Danielle LeVee, Global Animal
Parthenogenesis, a form of asexual reproduction sometimes referred to as “virgin birth” occurs naturally in plants, some invertebrates such as nematodes and aphids, and vertebrates including certain fish, reptiles, amphibians, and birds. Now pit vipers are known to reproduce without a male mate.
Researchers had believed that snakes, like other vertebrates, would only reproduce asexually in captivity when males are absent, thus labeling parthenogenesis as a captive syndrome. Why reproduce asexually when producing sexually is an option?
It is unclear whether this form of reproduction is a mistake caused by a virus or the only way these particular snakes can reproduce. “Any answer is pure speculation at this point,” according to biologist the study’s team leader Warren Booth.

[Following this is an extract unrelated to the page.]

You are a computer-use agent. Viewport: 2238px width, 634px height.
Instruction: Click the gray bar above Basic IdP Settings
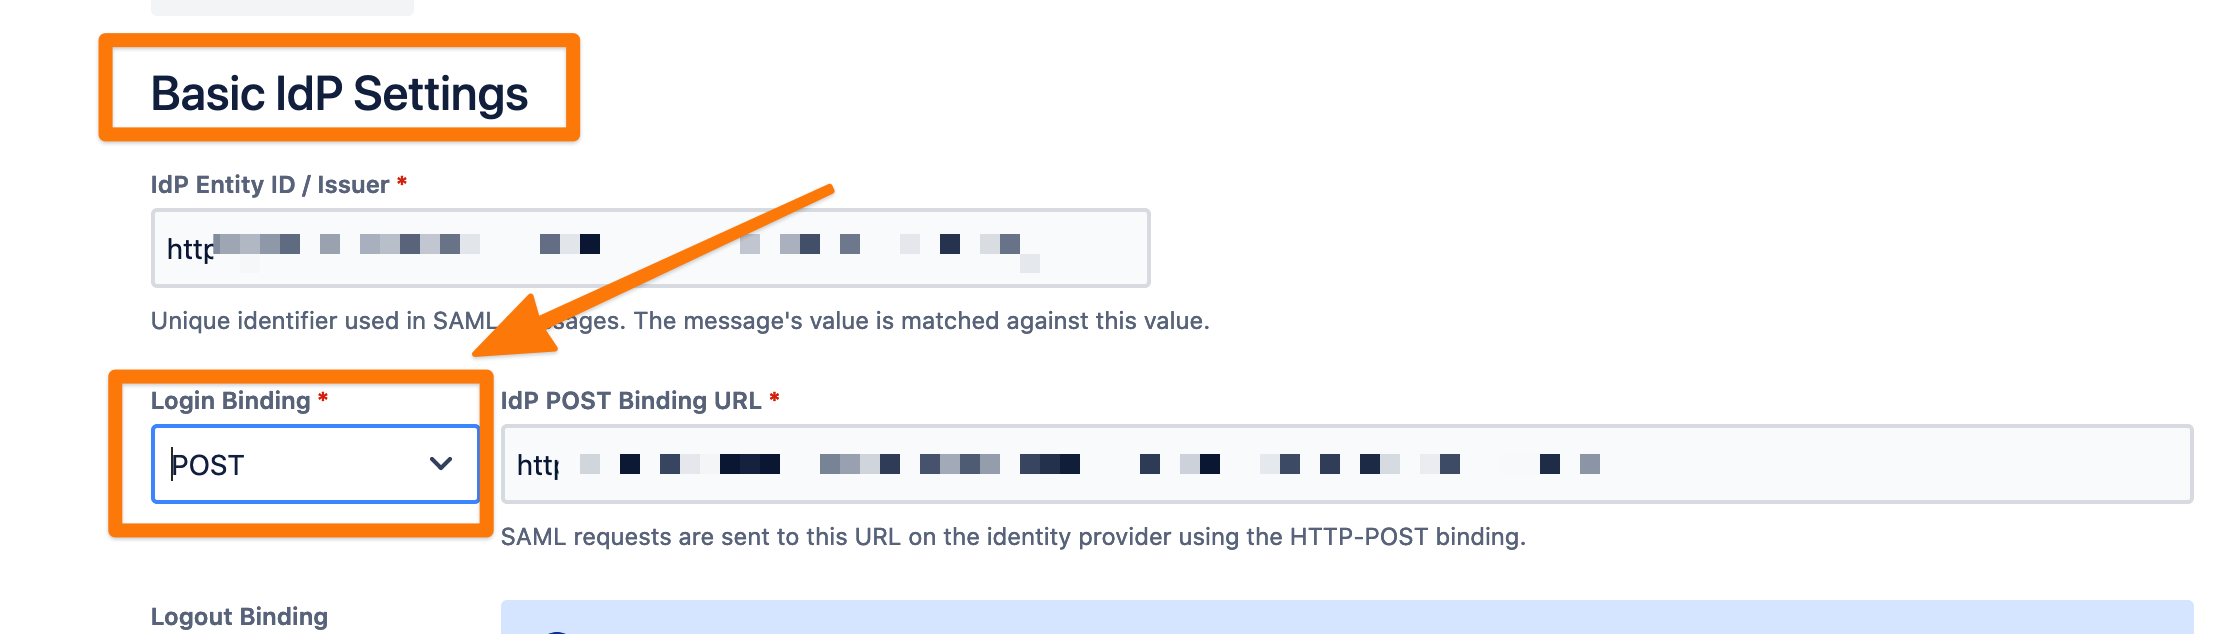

This finding is both an advantage and a disadvantage in the conservation of snakes. It is beneficial that females can reproduce and continue their species survival if deprived of a male mate. Reproduction in this case is also quicker and more efficient. However, the offspring created by parthenogenesis will inherit homogeneous alleles (two copies of the same gene), which if the gene is harmful, will cause the offspring to inherit the adverse trait. As generations progress, genetic diversity will dwindle and mutations will proliferate.
So whether parthenogenesis is beneficial or not for a species is dependent on the species’s population and the stability of the environment. But if not beneficial for the species, there would be no reason for the snake to want to produce asexually. All in all, it’s always appealing to have that reproductive choice.